When deciding whether to outsource or retain operations in-house, cost is one of the most important issues for firms.
“Companies make different decisions based on what they perceive would be the best option from a cost versus benefit point of view,” says Davies.
She reports that Vodafone has outsourced several tasks, namely tax and IT-related processes.
“It’s worth saying that not all solutions should just be assessed on a costs basis, but also on the understanding of what an external party can really bring to the table,” says Davies.
Before making a choice on outsourcing, businesses must also evaluate the value of advisory services, IT solutions, employee skills, and risk profile.
The COVID-19 outbreak and following wave of employee resignations underlined the necessity for organisations to plan for a high rate of employee turnover.

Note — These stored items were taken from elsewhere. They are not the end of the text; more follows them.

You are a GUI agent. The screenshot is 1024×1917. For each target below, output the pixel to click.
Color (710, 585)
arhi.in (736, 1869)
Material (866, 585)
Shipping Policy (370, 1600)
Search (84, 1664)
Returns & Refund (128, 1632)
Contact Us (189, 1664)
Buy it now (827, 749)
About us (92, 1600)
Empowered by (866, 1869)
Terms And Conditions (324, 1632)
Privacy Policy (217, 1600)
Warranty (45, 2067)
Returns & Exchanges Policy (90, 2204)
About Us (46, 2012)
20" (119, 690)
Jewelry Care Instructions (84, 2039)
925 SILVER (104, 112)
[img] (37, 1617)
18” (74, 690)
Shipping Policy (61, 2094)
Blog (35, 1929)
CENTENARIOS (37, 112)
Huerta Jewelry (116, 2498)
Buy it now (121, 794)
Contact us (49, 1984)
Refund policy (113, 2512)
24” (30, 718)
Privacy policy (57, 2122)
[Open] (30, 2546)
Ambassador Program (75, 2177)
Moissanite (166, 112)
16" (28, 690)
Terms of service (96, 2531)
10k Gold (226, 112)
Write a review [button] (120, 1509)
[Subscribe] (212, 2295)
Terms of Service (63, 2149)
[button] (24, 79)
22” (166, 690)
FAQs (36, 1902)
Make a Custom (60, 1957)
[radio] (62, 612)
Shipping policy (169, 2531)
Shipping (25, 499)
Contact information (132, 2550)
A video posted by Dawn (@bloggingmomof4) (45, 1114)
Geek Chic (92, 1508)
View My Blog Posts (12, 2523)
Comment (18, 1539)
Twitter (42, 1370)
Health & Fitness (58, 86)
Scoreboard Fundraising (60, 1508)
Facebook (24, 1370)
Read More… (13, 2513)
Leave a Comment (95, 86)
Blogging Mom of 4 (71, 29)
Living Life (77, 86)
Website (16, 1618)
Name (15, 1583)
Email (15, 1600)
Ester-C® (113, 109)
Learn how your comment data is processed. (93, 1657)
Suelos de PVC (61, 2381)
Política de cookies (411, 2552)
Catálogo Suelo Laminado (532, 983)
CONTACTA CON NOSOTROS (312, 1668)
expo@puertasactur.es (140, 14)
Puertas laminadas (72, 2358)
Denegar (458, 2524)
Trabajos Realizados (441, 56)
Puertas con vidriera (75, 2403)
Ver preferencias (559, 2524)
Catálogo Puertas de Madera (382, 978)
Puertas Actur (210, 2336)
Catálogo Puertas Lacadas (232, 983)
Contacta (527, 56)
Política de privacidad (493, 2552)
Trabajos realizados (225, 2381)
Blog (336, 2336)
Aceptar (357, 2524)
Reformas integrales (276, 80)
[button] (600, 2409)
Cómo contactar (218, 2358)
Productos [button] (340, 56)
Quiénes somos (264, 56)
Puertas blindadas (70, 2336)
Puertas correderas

“What I see in-house, globally or regionally, is that we had to jump into an environment where you have people potentially leaving the organisation. The question is, how do you manage the turnover in a compliance environment, hence, ensure business continuity of your in-house indirect tax reporting activities?” says Peeters.
Additionally, tax departments struggle to address concerns of continuity and succession planning for worker attrition.
Businesses must also be able to evaluate the expense of investing in in-house teams versus the possible benefits of utilising outsourced vendors.
These include evaluating the cost of developing big in-house tax teams, which requires significant time, resources, and capital. This might be a diversion from the business's higher-value strategic activities.
Here, firms would do well to analyse and adopt a hybrid strategy in which certain services are retained in-house while others are outsourced.
Some businesses have opted for a compromise by adopting a hybrid operational strategy. This entails keeping key activities in-house while outsourcing the remainder.
According to Sabine Studer, head of group tax at the metal processing company Bystronic in Zürich, the hybrid model is the most popular among enterprises.
“I fully agree with the ‘Bermuda triangle’ on this hybrid approach as it is about time, cost and knowledge,” says Studer.
She asserts that if organisations do not have sufficient internal personnel to complete compliance needs in a timely manner relative to the speed of company expansion, they end up creating future hazards.
“If you have to outsource knowledge then this results in double costs because you still need somebody in house to monitor what’s going on and you need to build this bridge with the outsourced supplier,” says Studer.
Labiau says that the hybrid model is the optimal answer since it allows businesses to gradually outsource tasks as opposed to outsourcing everything at once.
It allows teams to adopt changes gradually while absorbing them, including monitoring processes, finding faults, and developing tighter control systems, according to him.
“I really like the hybrid model because it’s something you can manage and you can adapt to the speed of your business,” says Labiau.
Not everyone feels that the hybrid company approach is advantageous. Peeters thinks that the hybrid approach might present additional challenges for businesses, particularly internal indirect tax leaders. A hybrid strategy necessitates more extensive end-to-end management of stakeholders, which can be challenging.
Peeters states that one of the advantages of the hybrid approach is the ability to employ indirect tax compliance technology platforms from third-party service providers.
This is accomplished while maintaining engagement with the many business departments involved in indirect tax procedures from beginning to finish. This facilitates the execution of a corporation's tax transformation plan.
Despite disagreements about the optimal technique, the majority of tax experts believe that outsourcing allows organisations to focus on important areas.
This, in conjunction with automated technology solutions and robust tax risk management processes, might enable organisations to achieve compliance needs while allowing employees to focus on higher-value work.